Oh hi everyone, it’s just another random person posting their personal take on the game even though we all know these posts are meaningless exercises in self-aggrandizement. But enough about my personality disorders, let’s start by talking about one of the most frustrating mobs new players encounter, possibly turning them off to the game, and how the designers addressed it in a popular way. That’s right, I’m talking about oozes.
There has been many a tale told in taverns about new adventurers coming to Stormreach to cleanse the sewers of kobolds. To their horror, their family heirloom +1 rusty longsword inexplicably broke often when fighting oozes. Along came a grizzled veteran who remarks, “do you have a muckbane?

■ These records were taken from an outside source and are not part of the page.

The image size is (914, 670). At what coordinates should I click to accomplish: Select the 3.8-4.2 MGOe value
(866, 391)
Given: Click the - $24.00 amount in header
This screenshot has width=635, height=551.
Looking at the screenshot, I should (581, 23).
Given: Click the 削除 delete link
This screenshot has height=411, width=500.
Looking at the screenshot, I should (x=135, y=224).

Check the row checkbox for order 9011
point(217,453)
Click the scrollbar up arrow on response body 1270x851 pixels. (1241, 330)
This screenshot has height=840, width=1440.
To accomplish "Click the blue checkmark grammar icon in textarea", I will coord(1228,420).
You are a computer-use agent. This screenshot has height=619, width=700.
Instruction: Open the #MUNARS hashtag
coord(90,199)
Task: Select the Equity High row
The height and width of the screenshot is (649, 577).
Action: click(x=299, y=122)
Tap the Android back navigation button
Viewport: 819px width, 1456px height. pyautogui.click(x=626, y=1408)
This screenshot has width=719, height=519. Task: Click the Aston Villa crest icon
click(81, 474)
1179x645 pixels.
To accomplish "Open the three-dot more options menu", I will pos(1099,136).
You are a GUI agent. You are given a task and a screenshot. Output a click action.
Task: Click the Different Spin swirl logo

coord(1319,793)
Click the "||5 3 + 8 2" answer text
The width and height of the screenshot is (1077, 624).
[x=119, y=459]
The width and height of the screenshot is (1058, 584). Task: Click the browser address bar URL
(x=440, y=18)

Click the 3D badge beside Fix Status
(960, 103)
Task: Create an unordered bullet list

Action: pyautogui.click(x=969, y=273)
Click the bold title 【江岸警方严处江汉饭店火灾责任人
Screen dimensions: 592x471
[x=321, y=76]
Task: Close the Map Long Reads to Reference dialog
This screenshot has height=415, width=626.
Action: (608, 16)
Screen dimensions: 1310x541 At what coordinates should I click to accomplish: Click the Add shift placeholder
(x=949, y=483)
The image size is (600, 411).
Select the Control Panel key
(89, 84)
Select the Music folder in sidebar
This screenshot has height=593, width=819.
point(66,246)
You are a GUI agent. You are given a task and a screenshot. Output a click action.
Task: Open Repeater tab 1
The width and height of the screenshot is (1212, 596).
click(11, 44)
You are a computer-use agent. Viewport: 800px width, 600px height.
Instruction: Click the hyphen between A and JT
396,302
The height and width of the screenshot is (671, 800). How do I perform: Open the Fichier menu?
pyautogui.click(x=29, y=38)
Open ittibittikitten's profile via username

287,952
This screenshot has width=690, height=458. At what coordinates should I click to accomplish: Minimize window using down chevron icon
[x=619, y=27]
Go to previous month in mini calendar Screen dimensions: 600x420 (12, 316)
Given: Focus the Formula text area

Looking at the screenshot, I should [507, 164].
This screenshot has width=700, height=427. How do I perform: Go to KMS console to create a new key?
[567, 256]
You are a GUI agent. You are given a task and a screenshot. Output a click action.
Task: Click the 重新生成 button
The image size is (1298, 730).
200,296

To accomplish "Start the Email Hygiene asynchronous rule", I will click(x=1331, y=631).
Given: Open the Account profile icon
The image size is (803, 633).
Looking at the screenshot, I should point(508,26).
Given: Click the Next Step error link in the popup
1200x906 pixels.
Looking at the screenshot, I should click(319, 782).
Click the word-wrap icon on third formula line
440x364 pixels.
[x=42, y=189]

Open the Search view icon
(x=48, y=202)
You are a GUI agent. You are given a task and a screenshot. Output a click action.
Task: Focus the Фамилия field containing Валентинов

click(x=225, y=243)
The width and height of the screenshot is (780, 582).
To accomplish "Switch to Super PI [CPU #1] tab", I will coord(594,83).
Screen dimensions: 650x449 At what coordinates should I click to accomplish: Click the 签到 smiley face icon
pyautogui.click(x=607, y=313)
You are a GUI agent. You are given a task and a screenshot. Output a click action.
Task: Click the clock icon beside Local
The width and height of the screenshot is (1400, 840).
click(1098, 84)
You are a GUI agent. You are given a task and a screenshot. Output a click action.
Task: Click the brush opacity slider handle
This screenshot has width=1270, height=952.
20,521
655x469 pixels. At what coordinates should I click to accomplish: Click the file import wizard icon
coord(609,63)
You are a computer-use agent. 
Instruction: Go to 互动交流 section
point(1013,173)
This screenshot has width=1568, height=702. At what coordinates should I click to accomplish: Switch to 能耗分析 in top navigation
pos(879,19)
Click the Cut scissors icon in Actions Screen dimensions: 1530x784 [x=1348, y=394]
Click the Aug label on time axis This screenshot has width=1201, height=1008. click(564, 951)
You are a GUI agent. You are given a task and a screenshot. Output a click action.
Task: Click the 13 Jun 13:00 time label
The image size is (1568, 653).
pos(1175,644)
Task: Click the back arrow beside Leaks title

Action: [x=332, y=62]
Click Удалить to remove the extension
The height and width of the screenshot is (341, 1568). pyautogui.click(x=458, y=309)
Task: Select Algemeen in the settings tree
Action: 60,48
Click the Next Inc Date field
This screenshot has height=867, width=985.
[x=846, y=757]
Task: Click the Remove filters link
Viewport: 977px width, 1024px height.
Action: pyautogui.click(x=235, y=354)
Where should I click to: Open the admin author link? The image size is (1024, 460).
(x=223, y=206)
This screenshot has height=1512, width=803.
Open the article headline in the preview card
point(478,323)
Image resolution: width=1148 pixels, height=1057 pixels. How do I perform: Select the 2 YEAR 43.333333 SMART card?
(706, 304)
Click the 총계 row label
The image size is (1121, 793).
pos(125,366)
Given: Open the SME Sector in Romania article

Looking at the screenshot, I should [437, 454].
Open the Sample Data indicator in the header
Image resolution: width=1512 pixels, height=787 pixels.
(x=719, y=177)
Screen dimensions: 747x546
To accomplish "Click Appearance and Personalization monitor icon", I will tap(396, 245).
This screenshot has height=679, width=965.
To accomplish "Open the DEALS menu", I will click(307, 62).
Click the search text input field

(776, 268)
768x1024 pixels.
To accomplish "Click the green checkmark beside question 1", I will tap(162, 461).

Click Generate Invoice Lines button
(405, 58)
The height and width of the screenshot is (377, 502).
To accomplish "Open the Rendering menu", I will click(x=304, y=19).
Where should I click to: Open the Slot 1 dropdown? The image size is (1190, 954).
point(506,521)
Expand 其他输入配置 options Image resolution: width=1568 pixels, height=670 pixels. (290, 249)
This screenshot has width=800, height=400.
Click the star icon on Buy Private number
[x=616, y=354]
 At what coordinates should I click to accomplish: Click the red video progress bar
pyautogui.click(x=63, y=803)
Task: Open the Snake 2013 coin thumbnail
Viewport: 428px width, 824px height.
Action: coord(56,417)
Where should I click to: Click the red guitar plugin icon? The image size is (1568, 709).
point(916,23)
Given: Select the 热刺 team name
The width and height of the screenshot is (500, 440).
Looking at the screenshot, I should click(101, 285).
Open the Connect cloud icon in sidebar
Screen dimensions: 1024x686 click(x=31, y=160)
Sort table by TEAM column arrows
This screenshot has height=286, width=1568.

No, well maybe you should go run Durk’s got a secret until you can loot one. It’ll help you fight them oozes without breaking your weapons.”
In this example, we have an easy to acquire piece of gear specifically designed and named to fight a certain mob. It wasn’t spectacular, but filled a need of new players, it was named making it feel special, it motivated them to play a certain quest a few times for a sense of accomplishment, but not rare enough to make them want to kill themselves. If even that was too much effort, they could get a handout from a vet encouraging a sense of community or just buy it off the auction house.
Now compare that to ghosts, which apparently have long been haunting new players and making them decide to leave this game. Now you might say, hey, why don’t we take the muckbane solution and apply it to ghosts. Perhaps in Miarra’s Sleepless Night we make the optional Canton fight drop a weapon called Ghostbane. It’s a themed and roughly level appropriate quest for the need, its F2P and easily farmable. Ah heck, who am I kidding, let’s just make ghostbane drop in every single chest in the game, every single time. That’ll fix the problem.
Now I’m no game designing genius, but one of these solutions seems to have been favored by players, and one of them, let’s just say there are just a few threads about it. Its the subtle and not so subtle shifts in game design philosophy like this that have worried players for a while now about the direction of the game.